Friday, August 13, 2010

Don't try this at home

I have never tried illegal drugs, nor have I been around any 'drug pushers.' I wouldn't know drugs if they were right in front of me, as evidenced by two occasions in my past....

She must REALLY like to cook!!!

Once I was hanging around with a few friends of mine and we stopped the house of  a friend's girlfriend. It was kind of an in-and-out ordeal, but I did spot a large ziplock baggie full of green spices. I thought nothing of it. As we were driving away from this girl's house, this is about how the conversation went:

Them-"DID YOU SEE HER BAG OF REEFER?!!"

"YEAH, IT WAS CRAZY MAN"

Me- "What's reefer? Where was it?"

Them- "Oh stop the act. You know what we mean. Mar-i-juaaaana..."

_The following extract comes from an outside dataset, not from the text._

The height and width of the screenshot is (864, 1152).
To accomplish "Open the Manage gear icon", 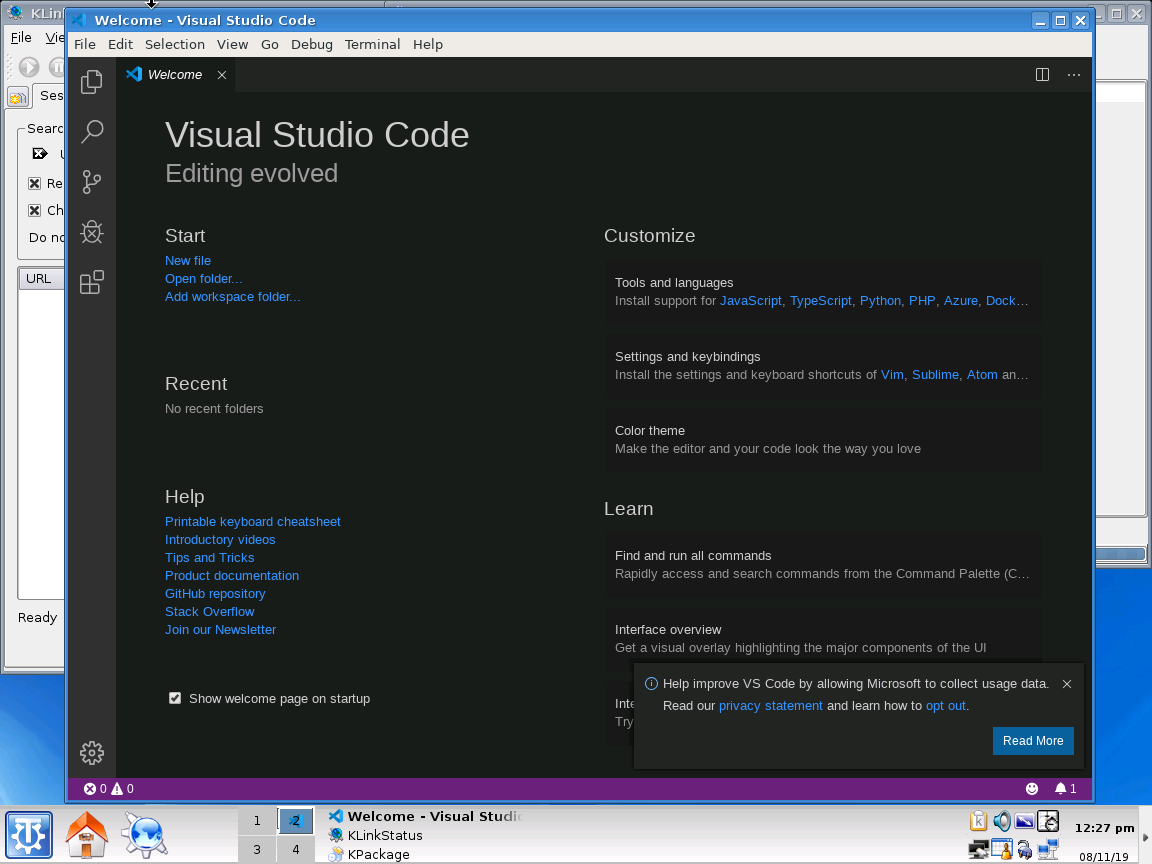I will click(x=92, y=752).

Me- "WE WERE AROUND DRUGS?!"

I was totally freaked out. The thought of the possibility of being caught in that house and being arrested for a bag of what looked like herbs... I was freaking out. And if I couldn't convince my buddies that I was that ignorant...well...I was going to spend some time in the slammer...

Police officers know their stuff.

Once I was cleaning out my then-husband's trunk and found a bag of white powder. My immediate thought was, "Oh MY....he is doing cocaine!!!!" I remembered how I somehow knew that an odor I was smelling was marijuana instinctively...my mind then went to the cop shows where the police find a powdery substance and taste it with a fingertip and somehow know it's cocaine. We've all seen that, right?

So I have this bag and think to myself, well I knew marijuana and cocaine is probably just as distinct... My finger goes into the bag and I take a taste.

IMMEDIATE BURNING. EYES WATERING. TONGUE ON FIRE. ITCHINESS EVERYWHERE.

I wipe away the tears from my eyes to run upstairs and call husband. MORE BURNING. EYES ON FIRE. I explain to him what has happened. I could tell that he wanted to laugh really hard. I didn't understand why. He instructed me to immediately dress down naked, don't touch my clothes, shower, and then call him back.

Burning is going away. Less itchy. Eyes getting less teary. Call husband. This is what I hear:

"Candice?" *snickering in background, loud talking.

"Yes, it's me. WHAT JUST HAPPENED TO ME?"

*Laughing from the background. Laughing from husband.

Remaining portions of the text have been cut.